Baucus Says No Games on Extenders; Drafting Tax Reform Bill

WASHINGTON — Senate Finance Committee chairman Max Baucus said Monday that he plans to meet with committee members this week to discuss extending expired and expiring tax provisions “without any games.”

By games, the Montana Democrat said, he means the Democrats should not insist on the Buffett Rule, under which taxpayers who make more than $1 million per year would have a tax rate of at least 30%, and the Republicans should drop their call for repeal of the deduction for state and local incomes taxes.

“Let’s just stick within the confines of traditional extenders … extending some, repealing others,” he said in a speech on tax reform at the Bipartisan Policy Center.

“We need to take a hard look at each and every expiring provision todecide which to make permanent and which to eliminate,” he said. After the Tax Reform Act of 1986 there were only 14 expiring tax provisions, and now there are 132, he said. Several of those programs are muni bond related like the bank-qualified limit and Build America Bonds.

Baucus also said the committee will hold hearings on the Bowles-Simpson and Rivlin-Domenci reports on deficit reduction to examine what they really call for. Most folks don’t understand the details and the trade-offs involved with those reports’ recommendations, he said. The reports suggest either all or some new muni bonds not be issued as tax-exempt, in an effort to drastically cut tax expenditures and raise revenues.

To those who are calling for dramatic cuts in tax expenditures, Baucus said, “I think some of that is a little unrealistic.”

However, he acknowledged the need to raise revenues. He said he would prefer that revenue gains come from growth.

Baucus said he is “making progress” in drafting a “detailed tax reform proposal” that “will attract bipartisan support.”

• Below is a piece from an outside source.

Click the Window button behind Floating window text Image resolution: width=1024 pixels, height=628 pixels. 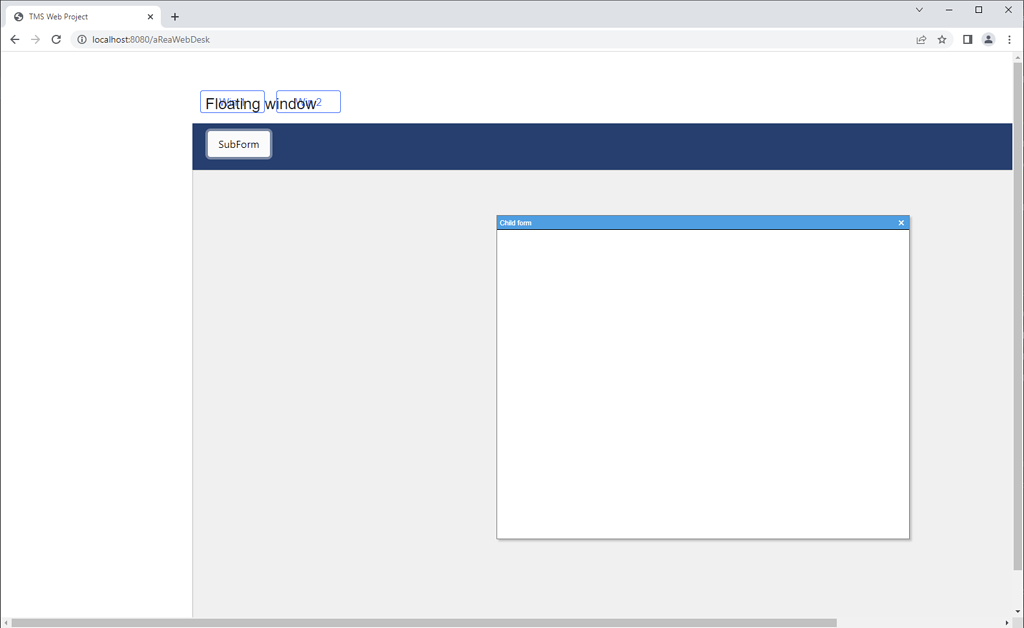(232, 101)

While billed as a major speech laying out his plan for tax reform, it was very general and short on details.

Baucus set forth four broad goals of any tax reform bill — the creation of job through growth, an increase in the competitiveness of the U.S., more innovation, and increased opportunity.

Asked about a flat tax, he said that while it sounds good, it doesn’t work. The late President Gerald Ford proposed a flat tax that was supposed to be revenue-neutral and when analyzed, it would have given those with taxable income of more than $200,000 “a huge windfall” at a significant cost to lower-income earners, he said.

The Senate Finance Committee chairman said things have changed since 1986, the last time Congress approved major reforms to the federal tax code and that the U.S. needs a tax code for the 21st Century.

Since 1986, the U.S. economy has grown by 88%, “but this rising tide has not lifted all boats” because the income of the top 1% of taxpayers has grown almost eight times faster than the middle and 15 times faster than the poorest 20%, he said. The number of Americans in manufacturing jobs has dropped by a third and services like consulting and information technology are a bigger part of our economy. The U.S. has one of the highest statutory corporate tax rates in the world, he said.

“We given countless tax breaks to business, but many don’t attract certain investment,” Baucus said. In the past two decades, the number of U.S.-based companies on the Fortune Global 500 list has declined by 20%. Foreign companies are increasingly acquiring U.S. businesses, he noted.

“We know tax reform won’t be easy. We will need to slay some sacred cows,” Baucus said. “When favorite tax breaks disappear, someone will always be unhappy. But that’s the wrong way to look at it. The right way to look at it is to focus on results. Tax reform can create jobs. It can spark innovation. It can expand opportunity. It can guarantee our competitiveness. It can put America back on top.”